---------- Document passage

Eferakeya was elected to the Nigerian Senate for the Delta Central constituency in 2007 on the platform of the People's Democratic Party (PDP). He was appointed to committees on Privatization, Health, Ethics & Petition, Establishment & Public Service and the Environment.

In March 2008, there was controversy about the N300 million unspent 2007 budget of the Federal Ministry of Health. Some members of the Senate Health Committee visited Ghana on a trip funded by the ministry. Eferakeya went on the trip, but denied receiving any of the N10 million allegedly handed to members of the committee. He called on the chairman of the committee, Senator Iyabo Obasanjo-Bello to explain what happened to the money.
The Economic and Financial Crimes Commission (EFCC) arraigned former Health Minister, Adenike Grange and nine others over corruption, including Iyabo Obasanjo-Bello.

In May 2009, Eferakeya gave 100 motorcycles to youths in his constituency at a ceremony in his senatorial office in Eferakeya Hospital, Amukpe near Sapele, Delta State.

In July 2009, he was among senators who called for the creation of new states as part of the process to amend the 1999 constitution.

In October 2009, he led the Senate debate on a bill seeking to establish a national DNA data bank to help in the investigation of crime and identification of unknown corpses. The bill passed its second reading.

He objected to the 4 October deadline by the Federal government for ending the amnesty it had granted to militants in the Niger Delta, saying termination of the amnesty was premature.

--------------------
---------- Entries provided

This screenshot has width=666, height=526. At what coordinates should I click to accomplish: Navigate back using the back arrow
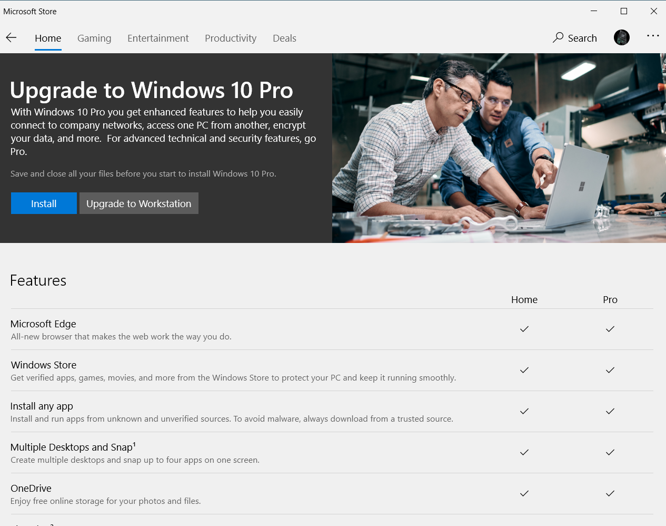[x=11, y=37]
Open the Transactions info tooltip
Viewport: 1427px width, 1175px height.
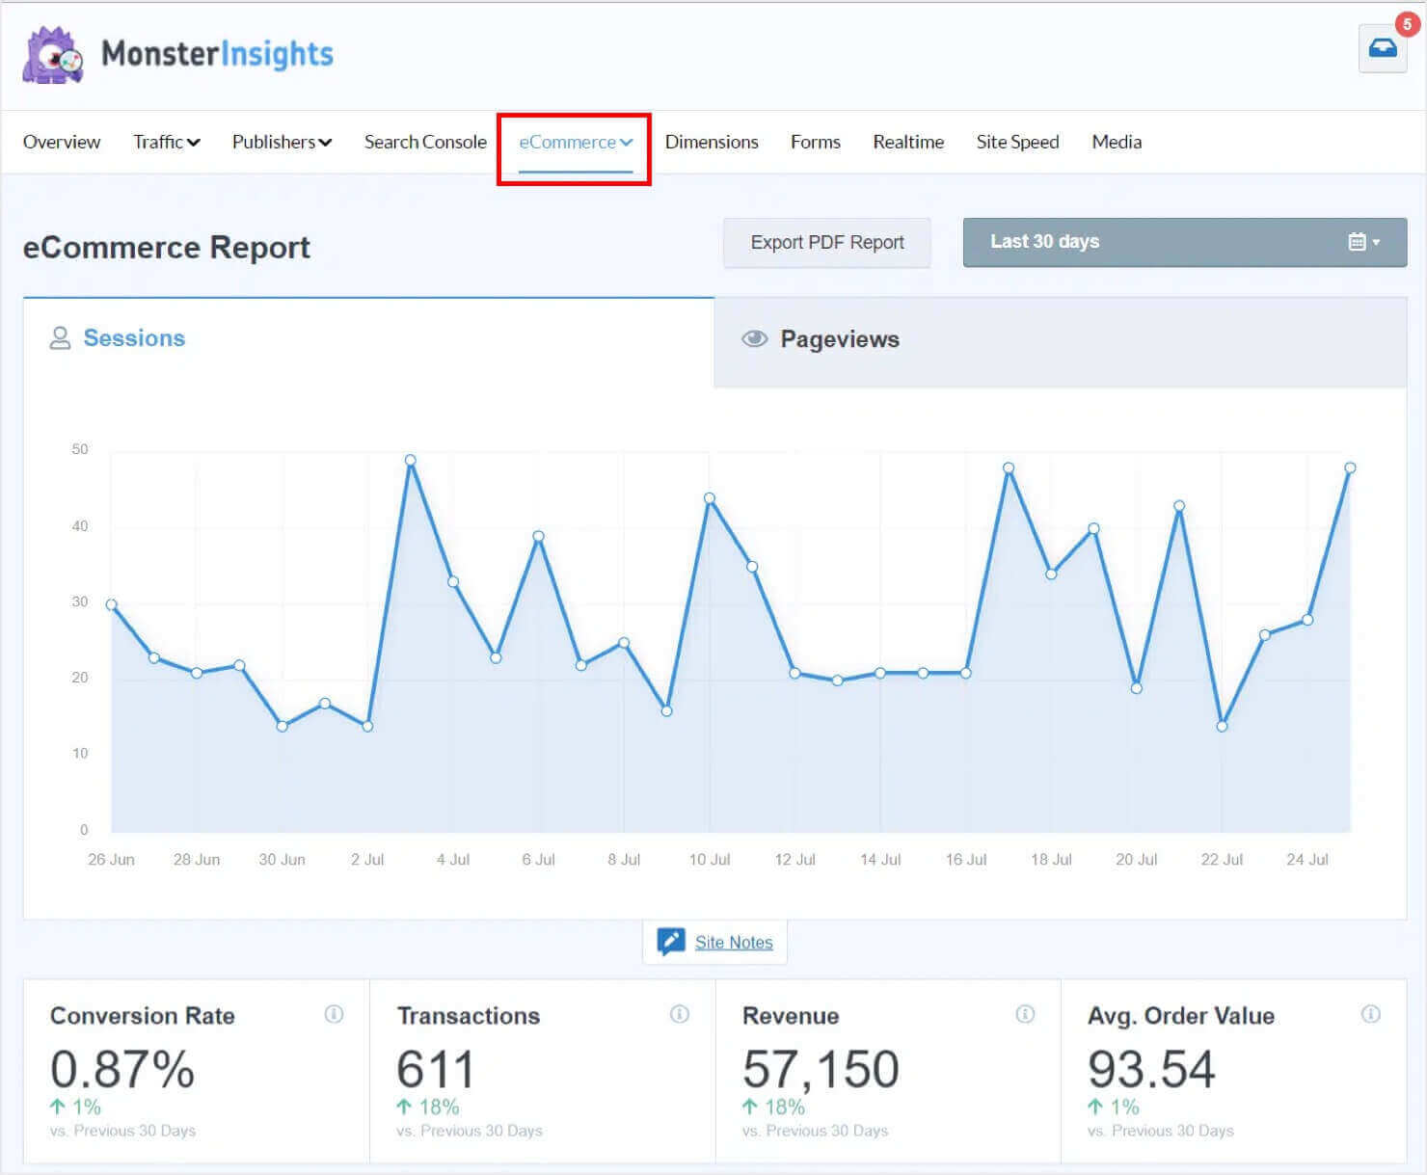click(x=680, y=1014)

--------------------

== Task description ==
Repeat the part of the passage about Eferakeya's Senate career between "In March 2008, there" and "Sapele, Delta State.", inclusive, word for word.

== Task result ==
In March 2008, there was controversy about the N300 million unspent 2007 budget of the Federal Ministry of Health. Some members of the Senate Health Committee visited Ghana on a trip funded by the ministry. Eferakeya went on the trip, but denied receiving any of the N10 million allegedly handed to members of the committee. He called on the chairman of the committee, Senator Iyabo Obasanjo-Bello to explain what happened to the money.
The Economic and Financial Crimes Commission (EFCC) arraigned former Health Minister, Adenike Grange and nine others over corruption, including Iyabo Obasanjo-Bello.

In May 2009, Eferakeya gave 100 motorcycles to youths in his constituency at a ceremony in his senatorial office in Eferakeya Hospital, Amukpe near Sapele, Delta State.